As for the current state of play, taken more or less verbatim from the article:
- Windows screen readers rely on MSAA, as well as a few other Windows APIs, in older areas of Windows like the desktop and taskbar, while UI Automation provides access to components added since Windows 8.
- JAWS and NVDA use IAccessible2 in Chrome, Firefox, and Chromium-based Edge. They additionally use ISimpleDOM when they need information not able to be plucked from the accessibility tree. These are code libraries incorporated into the browsers, not Windows.
- Both Firefox and Chrome have more or less ignored UI Automation for all this time. The Edge accessibility team have contributed their UIA implementation to Chromium, but it’s still not turned on by default in Chrome.
- Microsoft incorporated a bridge that allows ATs that rely on UIA in web browsers (Narrator) to communicate with applications that use IAccessible2 (Chrome and Firefox). This bridge continues to interact with ATs solely through IPC but injects its code into the browser whenever possible for the performance boost. This is what’s happening under the hood when using Narrator in those browsers. On the other hand, Narrator predictably uses UIA in Microsoft Edge.

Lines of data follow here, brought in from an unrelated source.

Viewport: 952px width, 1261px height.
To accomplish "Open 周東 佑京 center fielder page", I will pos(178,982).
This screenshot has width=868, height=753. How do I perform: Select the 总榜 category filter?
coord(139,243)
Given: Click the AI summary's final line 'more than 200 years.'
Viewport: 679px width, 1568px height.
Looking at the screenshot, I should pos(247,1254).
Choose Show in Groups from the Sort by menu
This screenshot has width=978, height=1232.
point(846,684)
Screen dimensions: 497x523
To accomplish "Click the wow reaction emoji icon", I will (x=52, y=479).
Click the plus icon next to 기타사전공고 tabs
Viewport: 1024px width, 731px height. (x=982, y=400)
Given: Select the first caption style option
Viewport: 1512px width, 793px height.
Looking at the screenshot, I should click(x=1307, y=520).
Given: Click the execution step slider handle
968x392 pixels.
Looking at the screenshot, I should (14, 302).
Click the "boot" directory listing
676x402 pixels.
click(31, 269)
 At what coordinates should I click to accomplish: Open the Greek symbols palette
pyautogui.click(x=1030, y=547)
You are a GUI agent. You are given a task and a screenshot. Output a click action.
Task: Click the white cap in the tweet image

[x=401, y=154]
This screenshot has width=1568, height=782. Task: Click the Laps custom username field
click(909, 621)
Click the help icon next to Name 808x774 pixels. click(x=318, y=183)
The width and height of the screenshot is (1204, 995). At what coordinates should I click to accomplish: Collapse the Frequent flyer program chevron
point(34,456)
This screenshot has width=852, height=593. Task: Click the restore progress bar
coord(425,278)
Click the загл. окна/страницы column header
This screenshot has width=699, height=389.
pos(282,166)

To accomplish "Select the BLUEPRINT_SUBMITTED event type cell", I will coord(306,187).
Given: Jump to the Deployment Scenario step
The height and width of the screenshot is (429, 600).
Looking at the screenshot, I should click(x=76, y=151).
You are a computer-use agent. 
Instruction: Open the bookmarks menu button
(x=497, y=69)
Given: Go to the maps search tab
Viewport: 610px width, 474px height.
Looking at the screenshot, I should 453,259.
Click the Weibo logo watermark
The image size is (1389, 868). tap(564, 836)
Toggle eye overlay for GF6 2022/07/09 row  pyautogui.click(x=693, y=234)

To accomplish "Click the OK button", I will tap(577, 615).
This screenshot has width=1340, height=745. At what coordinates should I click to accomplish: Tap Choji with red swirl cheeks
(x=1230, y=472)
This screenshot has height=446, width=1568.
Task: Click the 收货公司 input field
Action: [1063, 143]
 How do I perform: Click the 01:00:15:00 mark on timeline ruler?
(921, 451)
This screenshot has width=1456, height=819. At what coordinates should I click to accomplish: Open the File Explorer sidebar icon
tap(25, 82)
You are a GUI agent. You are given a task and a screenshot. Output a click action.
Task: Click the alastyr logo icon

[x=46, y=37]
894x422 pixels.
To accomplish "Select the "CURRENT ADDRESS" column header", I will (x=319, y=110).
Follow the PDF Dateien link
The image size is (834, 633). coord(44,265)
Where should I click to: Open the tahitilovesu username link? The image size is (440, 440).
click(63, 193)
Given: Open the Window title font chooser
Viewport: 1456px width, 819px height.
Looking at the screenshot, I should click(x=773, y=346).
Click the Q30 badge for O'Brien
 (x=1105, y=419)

Neill concludes “Mac, IOS, and Android all implement their platform APIs throughout their systems, including third-party browsers. If VoiceOver began to support IAccessible2 or UIA, other Mac and IOS browsers would be ready. What seems likely is that Windows will sooner or later fall in line with other operating systems by shutting down third-party code injection. Screen reader developers will then be forced to undertake the [work to replace hooks with IPCs], and everyone will indeed use the Windows platform API, the performance of which will by then very likely be up to the task”.